Results and discussion

Results of examinations

Clinical signs:
effects observed, treatment-related
Dermal irritation:
effects observed, treatment-related
Mortality:
mortality observed, treatment-related
Body weight and weight changes:
effects observed, treatment-related
Food consumption and compound intake (if feeding study):
not specified
Food efficiency:
not specified
Water consumption and compound intake (if drinking water study):
not specified
Ophthalmological findings:
not specified
Haematological findings:
not specified
Clinical biochemistry findings:
not specified
Urinalysis findings:
not specified
Behaviour (functional findings):
not specified
Organ weight findings including organ / body weight ratios:
not specified
Gross pathological findings:
effects observed, treatment-related
Histopathological findings: non-neoplastic:
effects observed, treatment-related
Histopathological findings: neoplastic:
no effects observed
Details on results:
CLINICAL SIGNS AND MORTALITY: The mean survival of the four treated groups was 14/50 (28%) compared to 112/122 (92%) in the untreated control.
BODY WEIGHT AND WEIGHT GAIN: Decreased body weight gain was observed in the treated groups when compared to the untreated control.
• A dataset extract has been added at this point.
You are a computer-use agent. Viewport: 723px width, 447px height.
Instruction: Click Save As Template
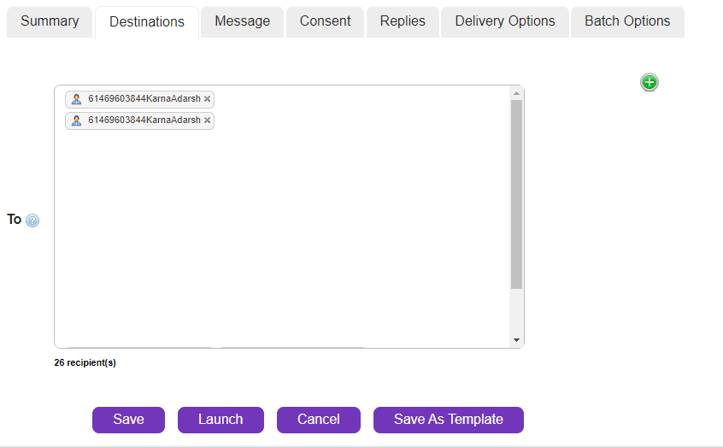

GROSS PATHOLOGY: Multiple pathological disorders of kidney,lung, liver, lymph node, and spleen were observed in differing frequencies in treated groups compared with the untreated control.

HISTOPATHOLOGY: NON-NEOPLASTIC: Primarily inflammatory and degenerative lesions.

HISTOPATHOLOGY: NEOPLASTIC: There were few apparent neoplastic responses.

Effect levels

Dose descriptor:
NOAEL
Effect level:
0.5 other: ml
Sex:
male
Basis for effect level:
other: Chronic treatment with PS-6 did not significantly change the incidence of liver hemangiomas, lung adenomas, or of malignant lymphomas compared to negative and historical controls.

Target system / organ toxicity

Critical effects observed:
not specified

Applicant's summary and conclusion

Conclusions:
The incidence of skin carcinomas, liver hemangiomas, lung adenomas, and malignant lymphomas was no greater with the test substance than for the negative control group. Unleaded gasoline did not display chronic dermal toxicant propoerties in this study. This finding does not warrant the classification of unleaded gasoline as a chronic dermal toxicant under Regulation (EC) 1272/2008 on classification, labeling, and packaging of substances and mixtures (CLP) or under the Directive 67/518/EEC for dangerous substances and Directive 1999/45/EC for preparations.
Executive summary:

Unleaded gasoline was examined for its chronic dermal toxicity potential. Unleaded gasoline was administered via dermal application to the skin of 50 Swiss mice three times per week for two years. A negative control group was not treated while the two positive control groups were administered 0.05 ml of 0.05% BaP and 0.05 ml of 0.15% BaP in acetone. The test substance caused hyperkeratosis, fibrosis of the dermis, extoabscess and skin ulceration in the treatment areas. The incidence of skin carcinomas, liver hemangiomas, lung adenomas, and malignant lymphomas was no greater with the test substance than for the negative control group. Unleaded gasoline did not display chronic dermal toxicant properties in this study. This finding does not warrant the classification of unleaded gasoline as a chronic dermal toxicant under Regulation (EC) 1272/2008 on classification, labeling, and packaging of substances and mixtures (CLP) or under the Directive 67/518/EEC for dangerous substances and Directive 1999/45/EC for preparations.